PROBLEM STATEMENT -
Nothing but the lines from the one containing "Click the Packet Capture page title" through the last line of the records belongs in the answer, copied exactly and with the pictures left out.

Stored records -

════════════════

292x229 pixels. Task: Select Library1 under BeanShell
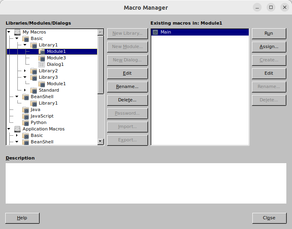tap(48, 103)
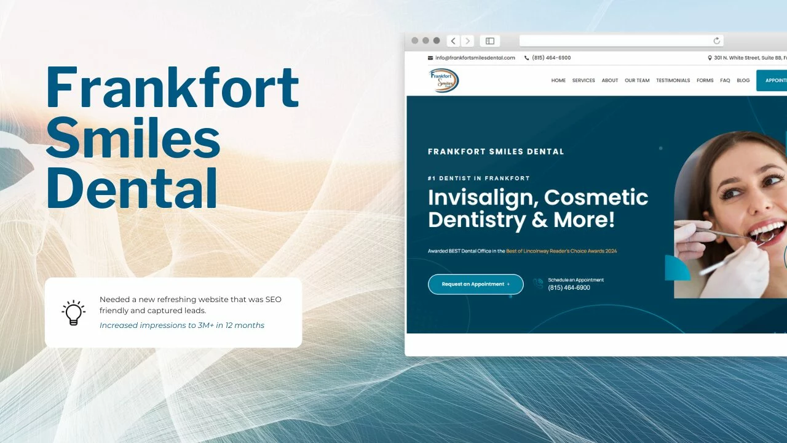Navigate to the FAQ page
Viewport: 787px width, 443px height.
pyautogui.click(x=725, y=81)
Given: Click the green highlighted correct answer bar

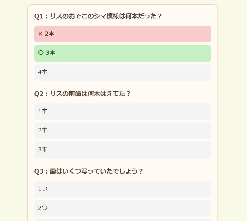Looking at the screenshot, I should 123,53.
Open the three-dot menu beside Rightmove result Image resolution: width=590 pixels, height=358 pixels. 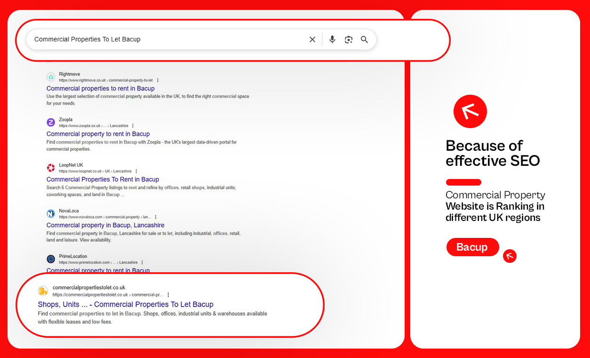[158, 80]
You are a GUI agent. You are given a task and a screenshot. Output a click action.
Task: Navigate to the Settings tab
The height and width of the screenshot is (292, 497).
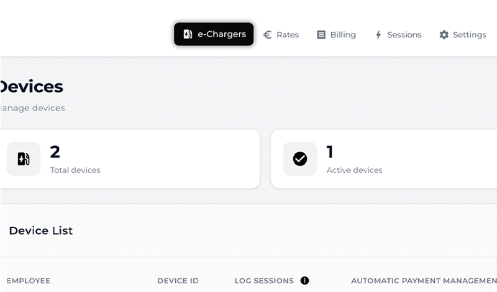tap(463, 35)
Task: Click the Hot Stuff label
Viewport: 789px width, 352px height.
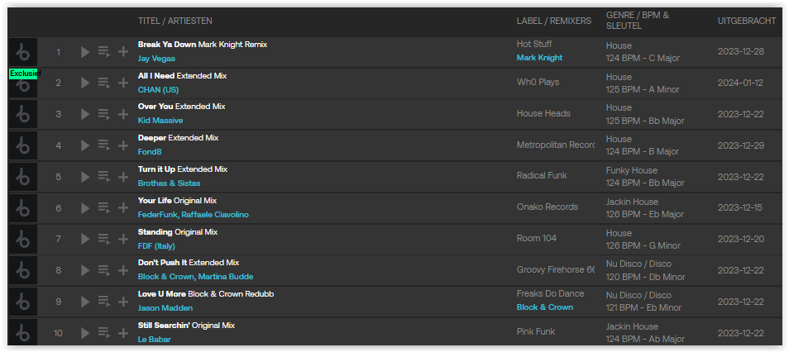Action: (534, 45)
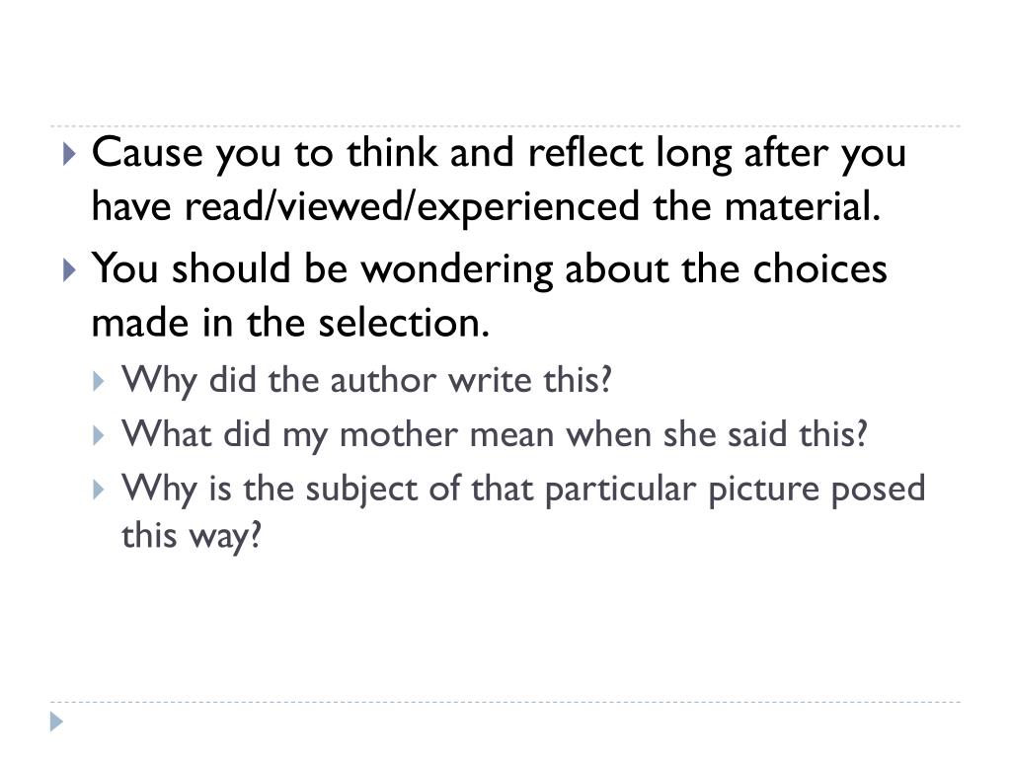Click the dotted divider line at the top
1011x758 pixels.
tap(506, 125)
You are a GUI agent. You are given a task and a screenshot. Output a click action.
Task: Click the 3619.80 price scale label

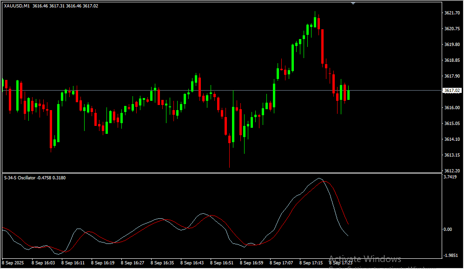(x=452, y=45)
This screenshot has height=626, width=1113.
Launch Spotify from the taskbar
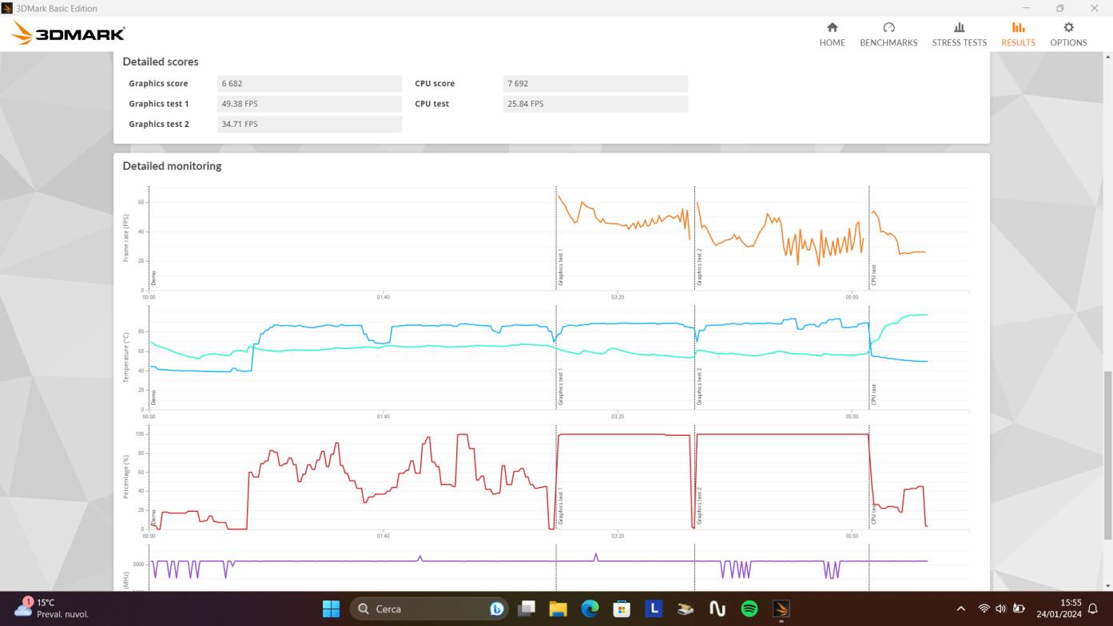coord(749,608)
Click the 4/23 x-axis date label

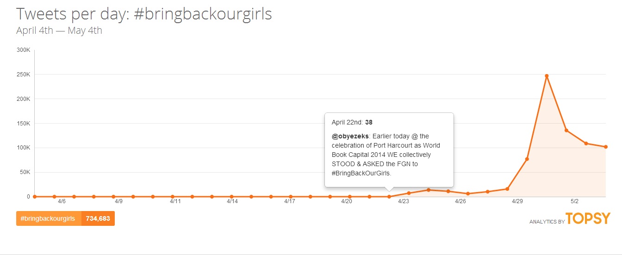[x=403, y=201]
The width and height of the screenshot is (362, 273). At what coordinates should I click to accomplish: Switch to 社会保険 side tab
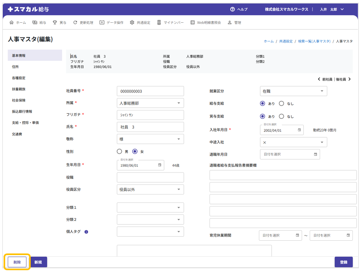coord(19,100)
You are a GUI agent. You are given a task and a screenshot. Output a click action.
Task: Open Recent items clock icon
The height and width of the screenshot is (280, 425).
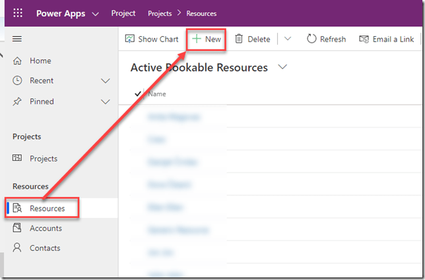pos(18,81)
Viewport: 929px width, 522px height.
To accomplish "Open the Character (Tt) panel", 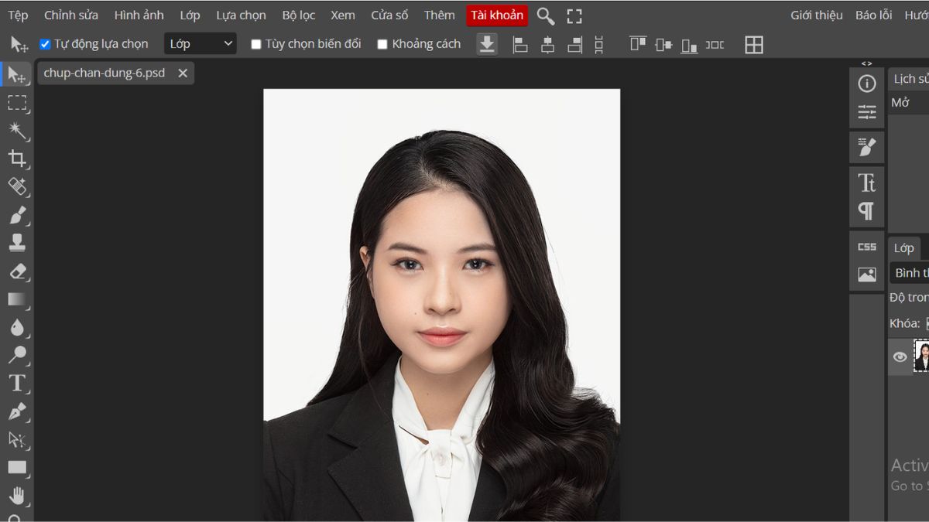I will [x=866, y=181].
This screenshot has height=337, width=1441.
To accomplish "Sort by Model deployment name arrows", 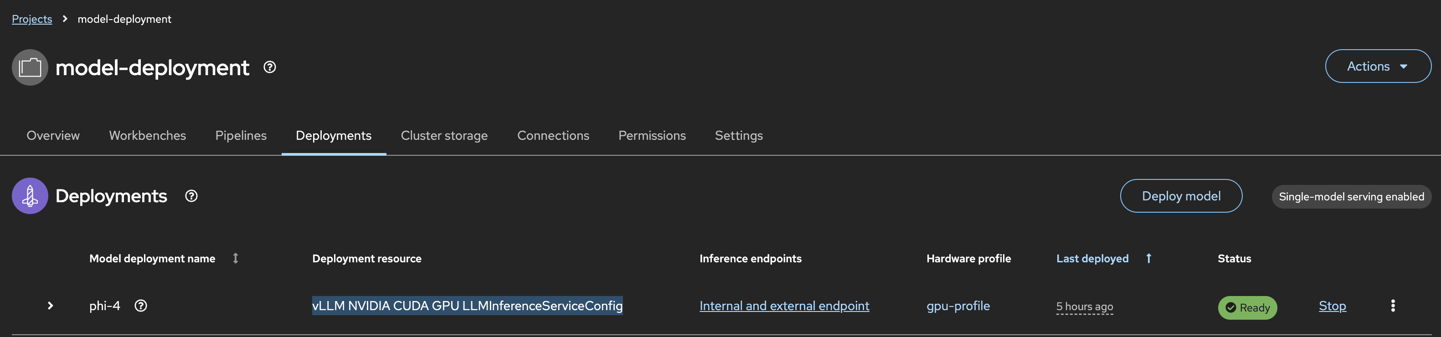I will (236, 258).
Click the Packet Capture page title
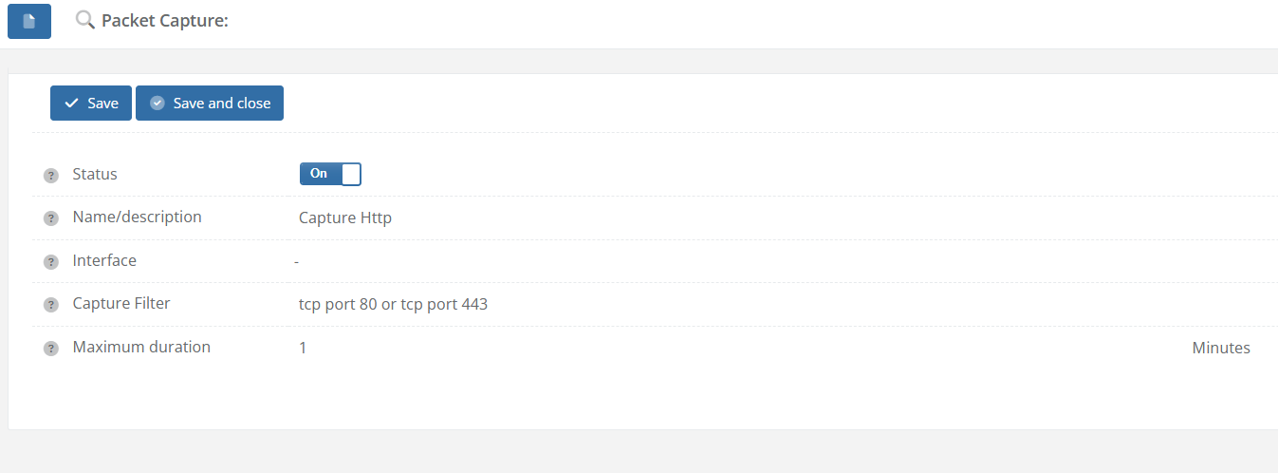1278x473 pixels. pyautogui.click(x=164, y=20)
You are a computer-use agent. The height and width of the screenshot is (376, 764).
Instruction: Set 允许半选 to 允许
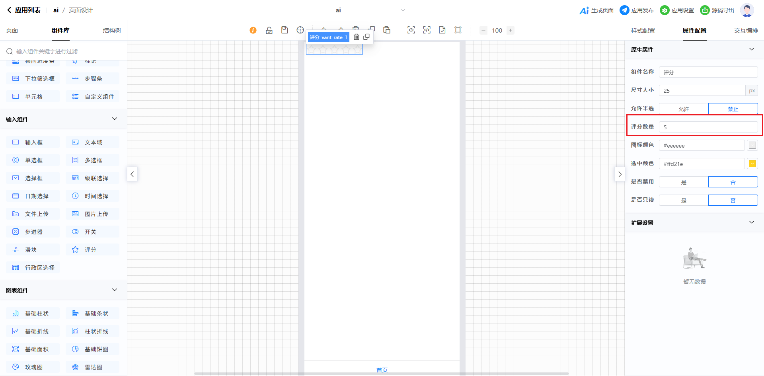tap(684, 109)
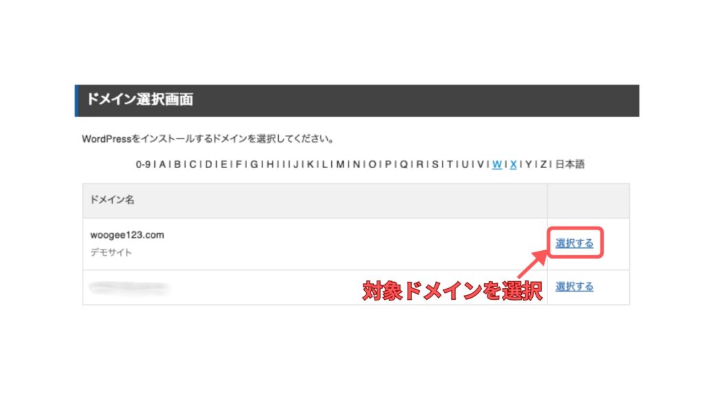Click the デモサイト label under the domain
This screenshot has width=705, height=397.
coord(111,252)
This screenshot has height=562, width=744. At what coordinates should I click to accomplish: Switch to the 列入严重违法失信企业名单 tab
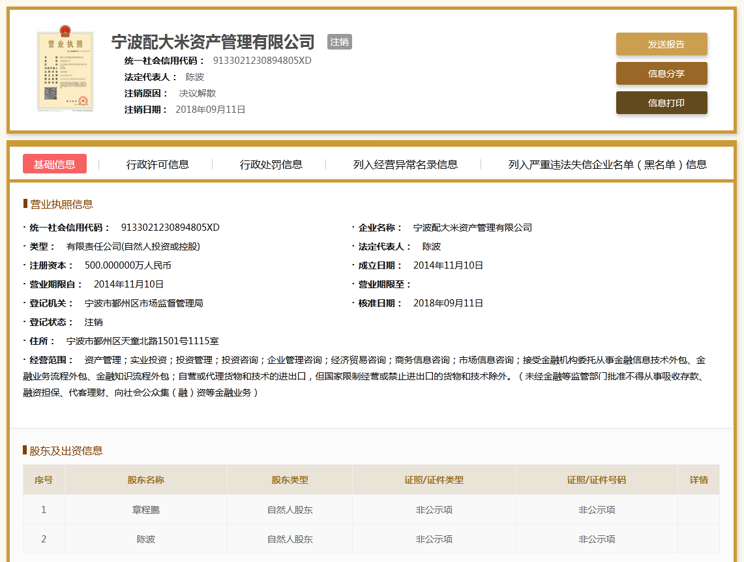(x=607, y=164)
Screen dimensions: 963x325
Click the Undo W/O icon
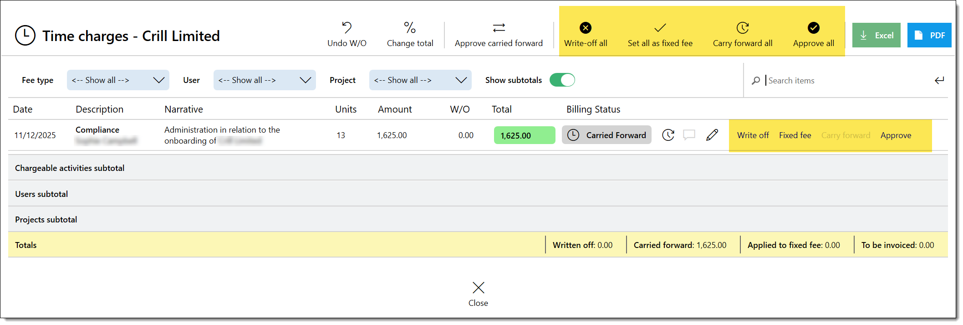click(346, 28)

════════════════

ANSWER BOX -
Click the Packet Capture page title
1278x473 pixels. pyautogui.click(x=164, y=20)
You are a computer-use agent. The height and width of the screenshot is (376, 764).
Instruction: Set 允许半选 to 允许
tap(684, 109)
Click the デモサイト label under the domain
This screenshot has width=705, height=397.
coord(111,252)
This screenshot has height=562, width=744. At what coordinates should I click to accomplish: Switch to the 列入严重违法失信企业名单 tab
(x=607, y=164)
Screen dimensions: 963x325
Click the Undo W/O icon
click(346, 28)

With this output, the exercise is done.